- _Task description_: State only how many lines in the data below contain the word "perform".

- _Material for the task_:
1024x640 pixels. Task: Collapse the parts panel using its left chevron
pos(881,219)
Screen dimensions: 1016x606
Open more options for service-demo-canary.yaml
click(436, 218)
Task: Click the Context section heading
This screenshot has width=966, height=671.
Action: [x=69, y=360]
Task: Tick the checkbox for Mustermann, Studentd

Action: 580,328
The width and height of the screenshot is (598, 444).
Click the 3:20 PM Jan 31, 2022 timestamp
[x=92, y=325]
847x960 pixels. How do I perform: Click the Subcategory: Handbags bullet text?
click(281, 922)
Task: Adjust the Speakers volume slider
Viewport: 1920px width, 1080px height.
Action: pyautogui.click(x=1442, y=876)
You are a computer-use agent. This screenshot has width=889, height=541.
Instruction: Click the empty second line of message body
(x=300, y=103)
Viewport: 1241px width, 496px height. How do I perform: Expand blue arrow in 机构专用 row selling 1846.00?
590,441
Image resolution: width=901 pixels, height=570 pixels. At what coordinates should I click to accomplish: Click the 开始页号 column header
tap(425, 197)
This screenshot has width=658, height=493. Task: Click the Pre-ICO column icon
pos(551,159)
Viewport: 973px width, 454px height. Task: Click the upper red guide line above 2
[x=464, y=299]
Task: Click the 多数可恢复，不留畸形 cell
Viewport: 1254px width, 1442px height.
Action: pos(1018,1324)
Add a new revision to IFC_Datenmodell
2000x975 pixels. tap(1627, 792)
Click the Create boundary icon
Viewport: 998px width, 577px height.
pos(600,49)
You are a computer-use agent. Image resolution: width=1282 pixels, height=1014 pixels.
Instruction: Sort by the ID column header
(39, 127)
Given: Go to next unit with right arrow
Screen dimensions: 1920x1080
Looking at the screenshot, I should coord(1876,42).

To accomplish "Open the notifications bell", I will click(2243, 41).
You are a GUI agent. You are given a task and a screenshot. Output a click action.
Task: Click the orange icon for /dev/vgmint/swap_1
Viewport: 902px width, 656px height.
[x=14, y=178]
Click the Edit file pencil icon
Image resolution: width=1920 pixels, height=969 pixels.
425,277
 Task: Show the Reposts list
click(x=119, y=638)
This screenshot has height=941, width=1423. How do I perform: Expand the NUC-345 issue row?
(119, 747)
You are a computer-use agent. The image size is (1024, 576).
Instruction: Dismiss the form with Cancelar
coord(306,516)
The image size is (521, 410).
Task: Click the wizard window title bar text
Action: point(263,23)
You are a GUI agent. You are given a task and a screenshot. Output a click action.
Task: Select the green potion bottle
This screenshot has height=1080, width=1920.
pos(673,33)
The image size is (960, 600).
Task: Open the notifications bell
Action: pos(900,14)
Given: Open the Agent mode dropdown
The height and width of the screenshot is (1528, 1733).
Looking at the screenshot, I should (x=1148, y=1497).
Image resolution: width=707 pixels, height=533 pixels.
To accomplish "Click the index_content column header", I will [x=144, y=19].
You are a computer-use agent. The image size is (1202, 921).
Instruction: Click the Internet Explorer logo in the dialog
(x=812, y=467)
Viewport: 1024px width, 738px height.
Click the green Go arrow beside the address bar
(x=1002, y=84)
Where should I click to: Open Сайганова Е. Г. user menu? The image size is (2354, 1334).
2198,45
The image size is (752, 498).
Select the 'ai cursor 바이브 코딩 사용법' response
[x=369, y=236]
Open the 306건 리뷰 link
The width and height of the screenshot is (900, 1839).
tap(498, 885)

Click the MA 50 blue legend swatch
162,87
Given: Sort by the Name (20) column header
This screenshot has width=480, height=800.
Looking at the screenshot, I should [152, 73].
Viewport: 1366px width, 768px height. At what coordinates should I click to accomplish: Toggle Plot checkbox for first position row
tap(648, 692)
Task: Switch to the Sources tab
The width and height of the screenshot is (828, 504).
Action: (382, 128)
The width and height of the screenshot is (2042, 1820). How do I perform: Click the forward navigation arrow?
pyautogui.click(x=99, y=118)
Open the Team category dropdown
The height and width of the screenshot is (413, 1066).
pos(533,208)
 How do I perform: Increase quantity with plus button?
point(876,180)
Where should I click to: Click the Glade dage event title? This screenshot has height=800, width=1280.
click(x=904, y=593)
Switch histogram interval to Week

- _Task result_: 5